- _Action item_
Which of the lines below contain the string "beside"? Copy each one.
Start of Exercise data
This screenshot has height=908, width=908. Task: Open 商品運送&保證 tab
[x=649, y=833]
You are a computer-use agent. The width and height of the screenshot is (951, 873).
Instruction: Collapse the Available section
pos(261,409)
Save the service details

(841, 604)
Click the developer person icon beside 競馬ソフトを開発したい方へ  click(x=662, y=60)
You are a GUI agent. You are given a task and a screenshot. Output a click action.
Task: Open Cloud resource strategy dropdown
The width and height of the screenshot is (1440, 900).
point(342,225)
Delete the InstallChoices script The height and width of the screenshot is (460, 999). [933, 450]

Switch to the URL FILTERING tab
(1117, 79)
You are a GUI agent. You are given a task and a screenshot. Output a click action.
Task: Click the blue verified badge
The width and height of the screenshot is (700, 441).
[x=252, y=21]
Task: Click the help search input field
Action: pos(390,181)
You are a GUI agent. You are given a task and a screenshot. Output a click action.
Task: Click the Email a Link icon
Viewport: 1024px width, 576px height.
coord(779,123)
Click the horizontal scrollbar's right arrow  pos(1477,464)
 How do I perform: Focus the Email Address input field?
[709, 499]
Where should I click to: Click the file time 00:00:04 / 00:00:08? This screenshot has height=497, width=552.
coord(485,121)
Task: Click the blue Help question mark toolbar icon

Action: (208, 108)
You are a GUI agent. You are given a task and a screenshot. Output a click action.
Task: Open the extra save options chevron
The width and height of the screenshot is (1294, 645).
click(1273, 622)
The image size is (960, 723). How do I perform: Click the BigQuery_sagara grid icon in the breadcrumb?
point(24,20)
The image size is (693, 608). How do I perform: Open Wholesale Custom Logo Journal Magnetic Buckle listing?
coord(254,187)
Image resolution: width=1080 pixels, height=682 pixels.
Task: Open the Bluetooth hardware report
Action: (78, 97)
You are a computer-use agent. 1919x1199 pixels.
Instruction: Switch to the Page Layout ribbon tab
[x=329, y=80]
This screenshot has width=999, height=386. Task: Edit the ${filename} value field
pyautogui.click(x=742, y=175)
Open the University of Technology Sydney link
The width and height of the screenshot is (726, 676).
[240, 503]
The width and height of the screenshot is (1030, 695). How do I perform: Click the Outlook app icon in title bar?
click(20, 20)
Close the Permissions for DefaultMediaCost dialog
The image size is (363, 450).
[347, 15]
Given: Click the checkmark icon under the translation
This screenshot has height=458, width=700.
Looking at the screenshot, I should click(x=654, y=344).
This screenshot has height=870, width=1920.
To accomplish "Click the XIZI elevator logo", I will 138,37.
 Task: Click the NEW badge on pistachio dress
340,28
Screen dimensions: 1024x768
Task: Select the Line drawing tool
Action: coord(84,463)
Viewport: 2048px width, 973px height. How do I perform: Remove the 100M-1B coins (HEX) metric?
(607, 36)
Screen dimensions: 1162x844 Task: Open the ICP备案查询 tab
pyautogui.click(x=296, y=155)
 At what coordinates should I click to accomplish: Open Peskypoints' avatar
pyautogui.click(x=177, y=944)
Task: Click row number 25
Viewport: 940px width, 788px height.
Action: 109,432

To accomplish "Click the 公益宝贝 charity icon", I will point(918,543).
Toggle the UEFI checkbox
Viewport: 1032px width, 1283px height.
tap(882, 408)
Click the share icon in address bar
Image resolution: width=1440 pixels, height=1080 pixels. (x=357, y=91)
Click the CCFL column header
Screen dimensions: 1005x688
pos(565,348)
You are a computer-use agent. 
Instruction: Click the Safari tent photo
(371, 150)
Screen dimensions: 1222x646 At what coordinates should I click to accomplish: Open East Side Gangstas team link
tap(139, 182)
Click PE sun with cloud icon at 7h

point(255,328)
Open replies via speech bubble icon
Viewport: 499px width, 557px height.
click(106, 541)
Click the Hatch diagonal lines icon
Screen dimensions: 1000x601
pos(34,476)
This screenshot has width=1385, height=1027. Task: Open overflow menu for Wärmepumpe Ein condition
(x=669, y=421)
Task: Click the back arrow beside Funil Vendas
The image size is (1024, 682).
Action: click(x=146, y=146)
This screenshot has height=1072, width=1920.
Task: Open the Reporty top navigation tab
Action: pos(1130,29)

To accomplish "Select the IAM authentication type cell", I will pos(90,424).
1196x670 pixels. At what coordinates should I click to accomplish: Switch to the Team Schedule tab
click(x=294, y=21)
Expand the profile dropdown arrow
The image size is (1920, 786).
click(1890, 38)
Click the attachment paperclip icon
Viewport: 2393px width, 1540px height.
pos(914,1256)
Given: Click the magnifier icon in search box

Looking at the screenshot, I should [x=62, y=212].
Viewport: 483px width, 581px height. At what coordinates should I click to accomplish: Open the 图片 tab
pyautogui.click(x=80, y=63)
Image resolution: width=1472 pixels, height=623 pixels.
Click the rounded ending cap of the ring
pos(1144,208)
End of Exercise data
- _Response for this exercise_
Click the developer person icon beside 競馬ソフトを開発したい方へ  click(x=662, y=60)
Task: Click the back arrow beside Funil Vendas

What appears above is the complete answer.